Um tarot para Sandman - texto 4




UMA MANIVELA, UM RELÂMPAGO E UM CACHORRO


Segunda feira, dia de desfazermos os nós da memória afetiva que nos liga a Sandman. Eu sou Emanuel J Santos e hoje falaremos do irmão do meio dos Perpétuos: Destruição, o Pródigo.

Destruição aparece no arco Vidas Breves, que comporta as revistas #41 a #49. Este personagem é enigmático – levando-nos a pensar sobre o quão relativos são os poderes dos Perpétuos. Toda moeda tem dois lados, ele diria, Delirium também. Ainda que Destino esteja acorrentado ao livro, Morte considere sua função necessária e Sonho se veja sempre em crises existenciais no que concerne à sua obrigação, Destruição destronou a si mesmo, deixando para trás sua função trezentos anos antes. E são eles, os Quatro, mais antigos que os próprios Anjos.

O segundo ponto que devemos reconhecer, a essa altura de nossa jornada, é que, entre os Perpétuos, não é de bom tom interferir nos assuntos uns dos outros (ainda que, eventualmente, Desejo o faça com Sonho).


[Destruição] - (...) Não necessitavas fazer aquilo. [Morpheus] - Eu não te digo como deves tratar teus assuntos, irmão. Não vejo razão para que me digas como tratar os meus.

Sandman #44


[Morpheus] - Isso foi realmente necessário? [Delirium] - Eu não te digo o que... hã... fazer, digo? Você fez um monte de coisas piores do que isso, o tempo todo. Um monte e um monte e um montão.

Sandman #45


Há um terceiro ponto, e esse merece real atenção: Nem sempre é bom deparar-se com um Perpétuo. Cuidado com o que deseja... Ou com o que é incapaz de evitar.


Para não perdermos o costume, já aviso que esse texto pode conter spoilers. Curiosamente, diálogos. Que eles não destruam seu prazer na leitura da história original.

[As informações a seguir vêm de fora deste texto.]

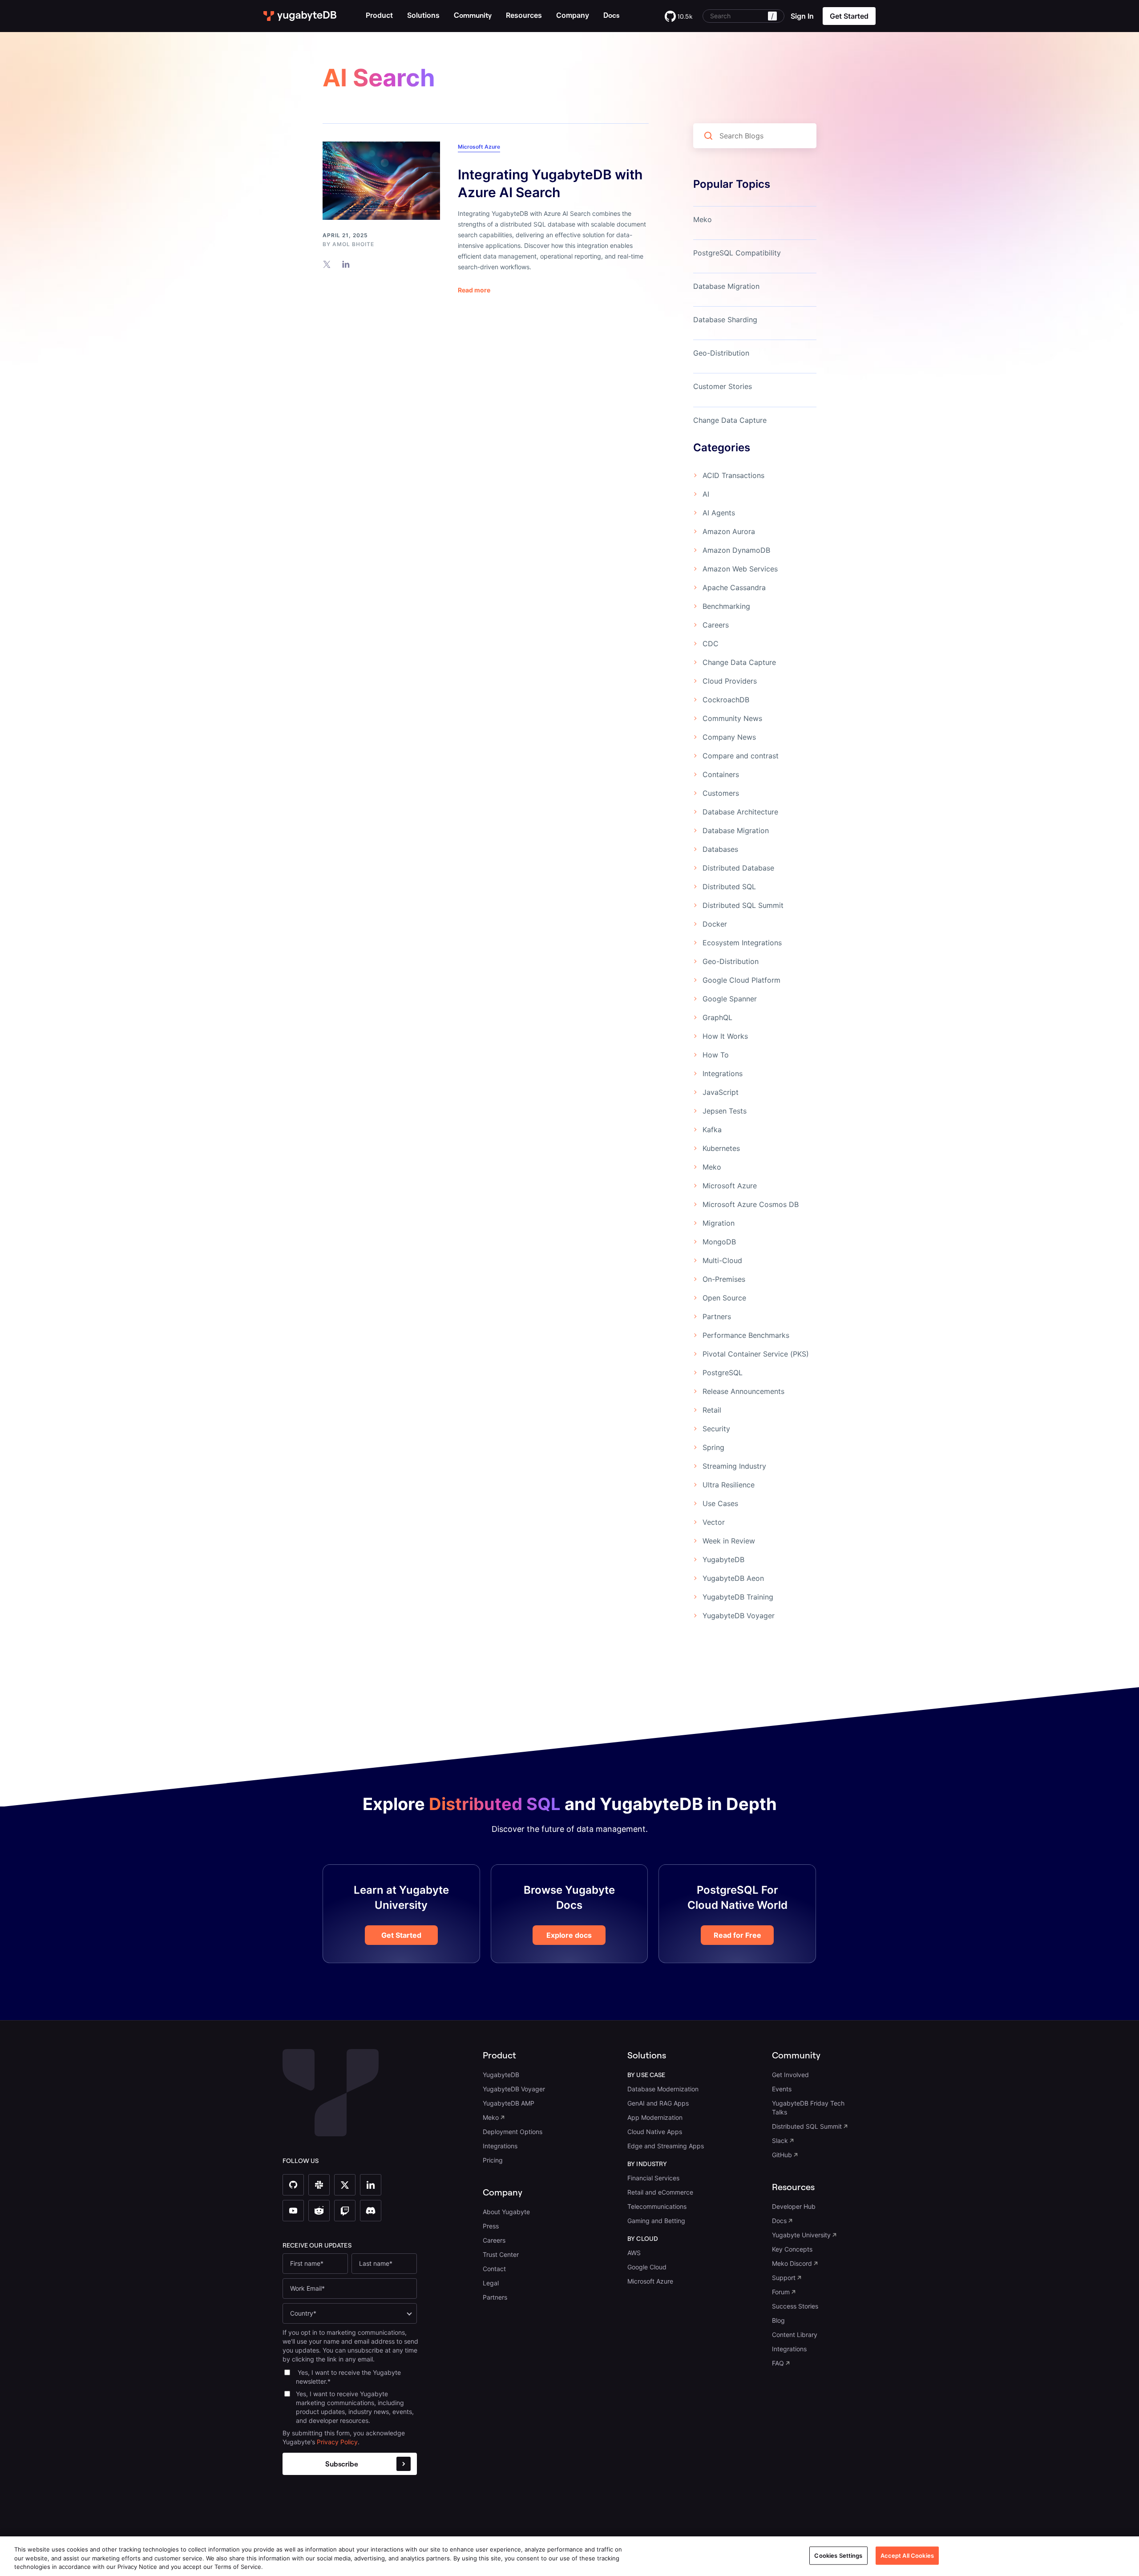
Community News (732, 718)
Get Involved (790, 2074)
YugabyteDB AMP (508, 2103)
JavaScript (721, 1092)
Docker (715, 923)
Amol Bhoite (353, 244)
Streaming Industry (734, 1466)
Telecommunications (657, 2206)
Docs (779, 2220)
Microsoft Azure (479, 146)
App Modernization (655, 2117)
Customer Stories (722, 386)
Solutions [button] (423, 15)
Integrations (723, 1073)
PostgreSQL (723, 1372)
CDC (711, 643)
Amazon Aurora (729, 531)
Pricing (493, 2160)
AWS (634, 2252)
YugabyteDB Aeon (733, 1578)
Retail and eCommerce (660, 2192)
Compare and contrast (741, 755)
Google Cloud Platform (741, 980)
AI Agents (719, 512)
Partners (717, 1316)
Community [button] (796, 2055)
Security (716, 1428)
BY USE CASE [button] (646, 2075)
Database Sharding (725, 319)
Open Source (724, 1297)
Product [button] (379, 15)
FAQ (778, 2363)
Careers (716, 624)
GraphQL (717, 1017)
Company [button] (572, 15)
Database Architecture (740, 811)
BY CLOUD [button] (642, 2239)
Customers (721, 793)
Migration (719, 1223)
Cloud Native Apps (654, 2131)
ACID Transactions (733, 475)
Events (782, 2089)
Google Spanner (730, 998)
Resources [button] (524, 15)
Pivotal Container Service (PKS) (756, 1353)
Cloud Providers (730, 680)
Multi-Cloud (722, 1260)
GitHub (782, 2155)
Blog (778, 2320)
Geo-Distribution (721, 352)
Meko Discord (792, 2263)
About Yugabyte (506, 2212)
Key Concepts (792, 2249)
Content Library (794, 2334)
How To (716, 1054)
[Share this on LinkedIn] (346, 264)
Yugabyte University (801, 2235)
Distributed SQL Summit (743, 905)
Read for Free (737, 1935)
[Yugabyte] (300, 16)
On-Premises (724, 1279)
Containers (721, 774)
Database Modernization (663, 2089)
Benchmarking (726, 606)
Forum (781, 2292)
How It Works (725, 1036)
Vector (714, 1522)
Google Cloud (646, 2267)
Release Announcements (743, 1391)
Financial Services (653, 2178)
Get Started (401, 1935)
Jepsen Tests (725, 1110)
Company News (729, 737)
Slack (780, 2140)
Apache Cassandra (734, 587)
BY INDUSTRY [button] (647, 2164)
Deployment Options (512, 2131)
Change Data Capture (730, 420)
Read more (474, 290)
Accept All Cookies (907, 2555)
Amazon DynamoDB (736, 550)
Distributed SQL (729, 886)
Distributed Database (738, 867)
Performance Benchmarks (746, 1335)
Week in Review (729, 1540)
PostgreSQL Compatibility (737, 252)
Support (784, 2277)
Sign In (802, 16)
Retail (712, 1409)
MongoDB (719, 1241)
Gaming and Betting (656, 2220)
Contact (494, 2268)
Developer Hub (794, 2206)
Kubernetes (721, 1148)
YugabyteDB (723, 1559)
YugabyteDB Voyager (739, 1615)
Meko (702, 219)
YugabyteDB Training (738, 1596)
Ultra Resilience (729, 1484)
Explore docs (569, 1935)
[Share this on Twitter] (327, 264)
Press (491, 2226)
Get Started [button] (849, 16)
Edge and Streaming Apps (665, 2146)
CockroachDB (726, 699)
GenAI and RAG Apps (658, 2103)
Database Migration (726, 286)
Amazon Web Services (740, 568)
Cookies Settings (838, 2555)
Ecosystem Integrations (742, 942)
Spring (713, 1447)
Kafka (712, 1129)
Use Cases (720, 1503)
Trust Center (501, 2254)
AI (706, 494)
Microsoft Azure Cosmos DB (751, 1204)
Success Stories (795, 2306)
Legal (491, 2283)
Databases (720, 849)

A aparência mais recorrente de Destruição é a de um robusto homem ruivo, na pujança de sua masculinidade. Já foi dotado de barba espessa, mas neste arco da história está escanhoado. Sua risada é sonora, como a de Um Certo Capitão Rodrigo (Cambará) – livro que recomendo veementemente para vermos alguém que possui Destruição como orago. Apesar do nome, não se compraz na dissolução per se, muito pelo contrário: aprecia todas as criações, todas as artes – e não tem talento para nenhuma, (in)felizmente. Mas tem disposição! Destruição é aquele cara que chega e você já quer ser amigo. Mal lhe conhece, mas passa os braços ao redor dos seus ombros e lhe paga uma cerveja com um sorriso no rosto. O problema é seu caráter aziago, deliberadamente construído, tão bem demonstrado na jornada de Delírio e Sonho para encontrá-lo. Todos, absolutamente todos os envolvidos, sofreram com essa busca. Vidas breves... O tempo de uma vida. Delirium buscou, um a um, seus irmãos, por ordem de idade – só que ao contrário. Desespero rasgou seu olho e sentiu o humor vítreo escorrer como lágrimas. Desejo foi quem é, e sequer se importou. Sonho, recém deprimido e fazendo cair chuvas como pérolas, como lágrimas, como torrentes em seu reino, aceita acompanhar Delirium, não antes desta ameaçar procurar Morte, Destino ou pior: partir sozinha. Mas, como eu disse, todos, absolutamente todos os envolvidos, sofreram com essa busca. Levando em consideração que estamos falando de um Perpétuo que partiu sem deixar rastros há trezentos anos, quantos de nós viveriam para lembrar-se disso? Acredite em mim, ou acredite na história (tanto faz): há entre nós alguns que poderiam contar. Ah sim, eles poderiam, se não evitassem lembrar que lembram demais.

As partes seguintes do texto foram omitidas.